The shell reaches 6.5 cm (2.6 in) in height. It is smooth, strong, and spherical with 6-7 convex whorls separated by prominent sutures, and fine vertical and horizontal lines that are slightly indented. Color is usually dark olive-green for adults and lighter for juveniles. Some adults are greenish-brown, brown, or reddish-brown. The outer lip of the shell is round or oval-shaped and black. An oblong-shaped operculum (or “trap door”) displays concentric growth rings and allows the snail to close the opening of the shell when water conditions are unfavorable or when predators attack.

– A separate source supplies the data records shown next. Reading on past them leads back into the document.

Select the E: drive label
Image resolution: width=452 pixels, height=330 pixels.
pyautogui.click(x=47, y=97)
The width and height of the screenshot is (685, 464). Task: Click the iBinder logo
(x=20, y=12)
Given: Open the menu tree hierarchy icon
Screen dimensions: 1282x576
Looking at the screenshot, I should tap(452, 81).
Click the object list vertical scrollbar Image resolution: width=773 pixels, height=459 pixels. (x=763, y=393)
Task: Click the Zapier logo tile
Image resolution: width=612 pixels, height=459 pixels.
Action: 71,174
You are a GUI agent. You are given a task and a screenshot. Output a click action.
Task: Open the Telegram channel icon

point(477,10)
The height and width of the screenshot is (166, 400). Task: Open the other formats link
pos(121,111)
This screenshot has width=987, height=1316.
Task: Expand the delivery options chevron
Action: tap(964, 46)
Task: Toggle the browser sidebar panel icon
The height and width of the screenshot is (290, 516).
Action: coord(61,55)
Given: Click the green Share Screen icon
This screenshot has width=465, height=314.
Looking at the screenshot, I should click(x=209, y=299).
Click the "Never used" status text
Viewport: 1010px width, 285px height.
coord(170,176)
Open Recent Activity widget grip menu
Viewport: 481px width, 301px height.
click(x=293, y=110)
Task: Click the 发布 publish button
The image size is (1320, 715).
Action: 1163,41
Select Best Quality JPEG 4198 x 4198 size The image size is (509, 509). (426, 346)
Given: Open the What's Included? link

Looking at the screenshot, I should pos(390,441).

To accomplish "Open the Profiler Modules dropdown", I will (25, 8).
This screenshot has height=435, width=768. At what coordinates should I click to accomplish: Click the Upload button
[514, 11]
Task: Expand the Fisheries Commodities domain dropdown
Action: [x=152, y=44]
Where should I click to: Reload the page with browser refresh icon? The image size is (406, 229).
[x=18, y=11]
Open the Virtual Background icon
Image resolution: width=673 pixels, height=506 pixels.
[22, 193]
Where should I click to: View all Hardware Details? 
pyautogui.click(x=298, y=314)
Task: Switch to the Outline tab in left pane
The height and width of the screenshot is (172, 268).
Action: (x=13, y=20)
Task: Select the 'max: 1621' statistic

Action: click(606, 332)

The native brown mystery snail (Campeloma decisum) has a width to height ratio smaller than the Chinese mystery snail, making it much smaller and narrower with less convex whorls. The introduced banded mystery snail (Viviparus georgianus) is generally smaller (up to 3.5 cm [1.4 in] in height) and has prominent dark horizontal bands. The Chinese mystery snail is also often misidentified as the Japanese mystery snail (Cipangopaludina japonica), which many consider the same species.
The Chinese mystery snail inhabits shallow, quiet waters of lakes, ponds, marshes, irrigation ditches, and slower portions of streams with some vegetation and muddy or sandy substrate.
Introduction of the Chinese mystery snail probably occurred through the aquarium industry and importation for Asian food markets. Once in a body of water, it can be spread by recreational activities via bait buckets and water holding areas on boats.
While native to southeastern Asia and eastern Russia, the Chinese mystery snail was introduced to the United States in the 1890s and into the Great Lakes basin in the 1930-40s. It now occurs widely in the United States and Pennsylvania, including Lake Erie and the Schuylkill and Susquehanna Rivers.
Note: Distribution data for this species may have changed since the publication of Pennsylvania's Field Guide to Aquatic Invasive Species (Second Edition 2015), the source of information for this description.
Chinese mystery snails can serve as vectors for transmitting parasites and diseases, and are a known host for some parasites that can infect humans. They can also clog water intake pipes and compete with native snails for food and resources.
Information for this species profile comes from Pennsylvania's Field Guide to Aquatic Invasive Species (Second Edition 2015).